PROBLEM STATEMENT | Nothing but the lines from the one with "[View basket] (95, 28)" through the end of the listing below should appear in your reply, each copied exactly.

[Opening SUPPLIED DATA section]

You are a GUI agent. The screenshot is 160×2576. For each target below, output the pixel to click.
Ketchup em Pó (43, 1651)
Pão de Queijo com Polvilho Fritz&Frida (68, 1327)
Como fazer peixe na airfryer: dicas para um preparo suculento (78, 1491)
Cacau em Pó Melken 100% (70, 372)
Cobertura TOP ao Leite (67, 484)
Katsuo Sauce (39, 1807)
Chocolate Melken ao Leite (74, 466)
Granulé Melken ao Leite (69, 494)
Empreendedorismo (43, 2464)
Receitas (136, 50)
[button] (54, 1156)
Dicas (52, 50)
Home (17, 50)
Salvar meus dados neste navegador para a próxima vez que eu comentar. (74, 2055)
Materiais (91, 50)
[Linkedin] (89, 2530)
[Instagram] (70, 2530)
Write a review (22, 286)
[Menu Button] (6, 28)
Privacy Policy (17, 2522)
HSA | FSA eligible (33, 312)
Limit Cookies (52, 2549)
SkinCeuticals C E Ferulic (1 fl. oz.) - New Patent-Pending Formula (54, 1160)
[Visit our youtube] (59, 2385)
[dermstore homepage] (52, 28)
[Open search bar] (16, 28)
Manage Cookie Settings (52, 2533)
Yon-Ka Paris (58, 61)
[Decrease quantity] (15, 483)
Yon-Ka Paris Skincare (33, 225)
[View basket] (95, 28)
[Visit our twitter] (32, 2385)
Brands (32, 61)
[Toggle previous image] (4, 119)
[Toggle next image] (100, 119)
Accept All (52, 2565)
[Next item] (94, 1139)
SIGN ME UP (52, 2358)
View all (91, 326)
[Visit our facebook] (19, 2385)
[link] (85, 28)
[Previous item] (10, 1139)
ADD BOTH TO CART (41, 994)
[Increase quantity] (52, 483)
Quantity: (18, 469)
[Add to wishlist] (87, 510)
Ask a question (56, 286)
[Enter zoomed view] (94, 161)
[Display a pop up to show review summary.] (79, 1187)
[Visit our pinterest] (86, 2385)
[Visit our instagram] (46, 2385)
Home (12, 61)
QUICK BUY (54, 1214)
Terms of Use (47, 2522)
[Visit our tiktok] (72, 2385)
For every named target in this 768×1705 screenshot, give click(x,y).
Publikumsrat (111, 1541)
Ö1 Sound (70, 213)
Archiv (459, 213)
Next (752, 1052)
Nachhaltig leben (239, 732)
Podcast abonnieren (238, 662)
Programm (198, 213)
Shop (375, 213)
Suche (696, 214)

[Closing SUPPLIED DATA section]

RESPONSE FOR THIS EXERCISE |
[View basket] (95, 28)
[Visit our twitter] (32, 2385)
Brands (32, 61)
[Toggle previous image] (4, 119)
[Toggle next image] (100, 119)
Accept All (52, 2565)
[Next item] (94, 1139)
SIGN ME UP (52, 2358)
View all (91, 326)
[Visit our facebook] (19, 2385)
[link] (85, 28)
[Previous item] (10, 1139)
ADD BOTH TO CART (41, 994)
[Increase quantity] (52, 483)
Quantity: (18, 469)
[Add to wishlist] (87, 510)
Ask a question (56, 286)
[Enter zoomed view] (94, 161)
[Display a pop up to show review summary.] (79, 1187)
[Visit our pinterest] (86, 2385)
[Visit our instagram] (46, 2385)
Home (12, 61)
QUICK BUY (54, 1214)
Terms of Use (47, 2522)
[Visit our tiktok] (72, 2385)
For every named target in this 768×1705 screenshot, give click(x,y).
Publikumsrat (111, 1541)
Ö1 Sound (70, 213)
Archiv (459, 213)
Next (752, 1052)
Nachhaltig leben (239, 732)
Podcast abonnieren (238, 662)
Programm (198, 213)
Shop (375, 213)
Suche (696, 214)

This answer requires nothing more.